Themes and Meanings
Gordon focuses on two interrelated themes, family and religion, which she conveys chiefly through characterization. First, she examines the strength of the traditional, ideal family by presenting three different groups: the Posts, the Corcorans, and the Fosters. Although the Post family is structurally traditional (two parents, two children), it is clearly destructive, by virtue of the parents’ conscious rejection of one child, who eventually becomes psychotic. The Corcorans are not destructive, yet they are a less than ideal family in that the wife and mother is an invalid, unable to perform her domestic and maternal duties. In effect, Ed has become a single parent, since he must take full charge of his four-year-old son.

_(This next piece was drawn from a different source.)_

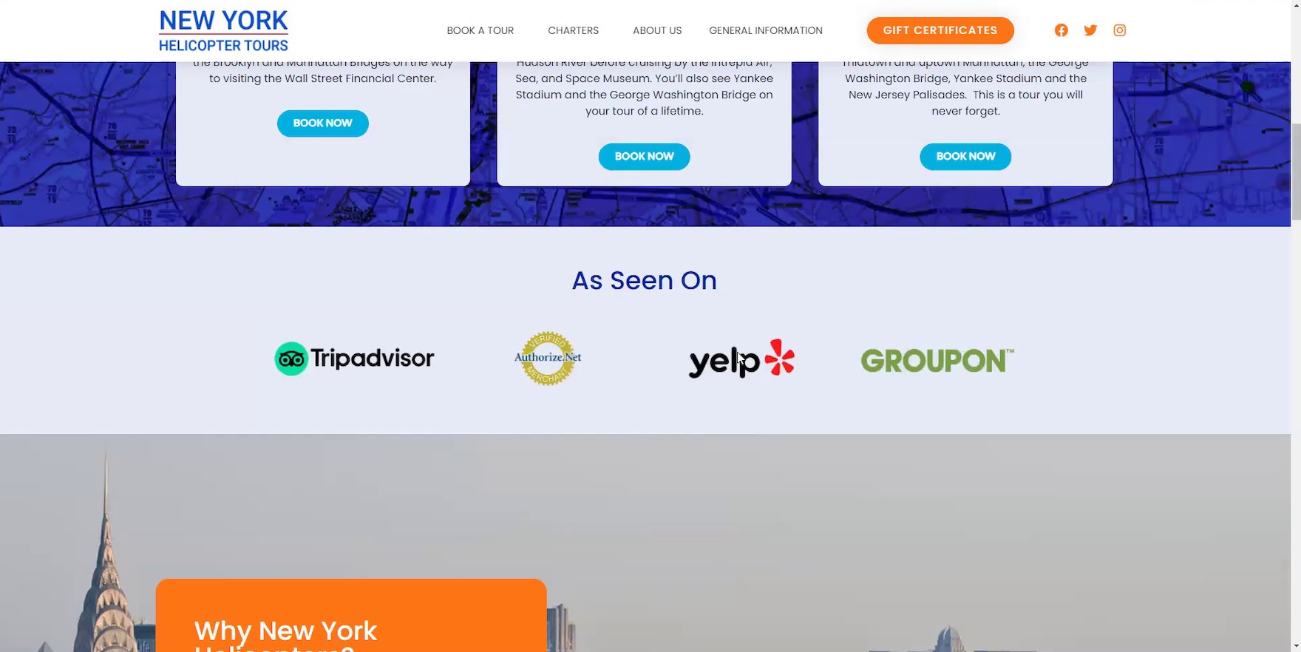The width and height of the screenshot is (1301, 652).
Task: Expand the Charters menu
Action: pos(573,30)

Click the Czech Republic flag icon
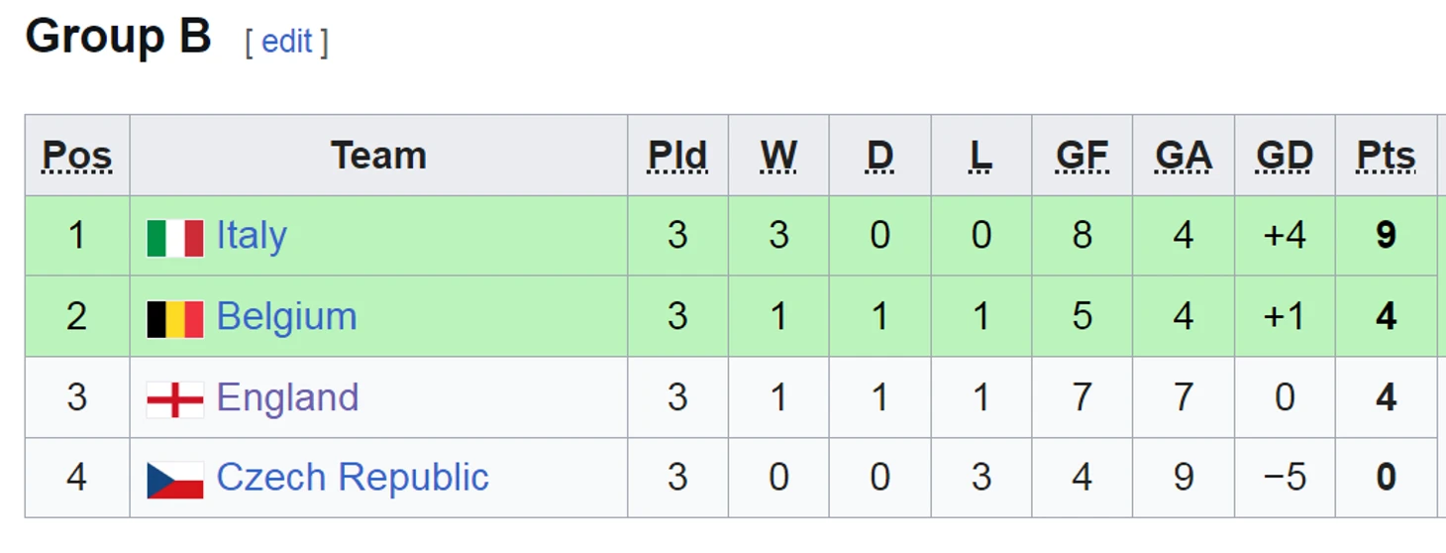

Finally, the Fosters seem to match the stereotype of the ideal American family: two highly educated and devoted parents, a pleasant physical environment, and a home atmosphere that shelters the children from harsh realities. After Michael leaves for France, however, the Fosters’ family strength begins to falter. Anne tries to seduce her electrician, an action she would never take were her husband at home. Moreover, she lies to Ed that Michael is having an affair himself.
Until Laura’s suicide, Anne, the ideal mother, is able to protect her children from all things unpleasant or frightening. On the other hand, the little Corcoran boy lives each day with a nonfunctional, brain-damaged mother whose very appearance is somewhat...
(The entire section is 562 words.)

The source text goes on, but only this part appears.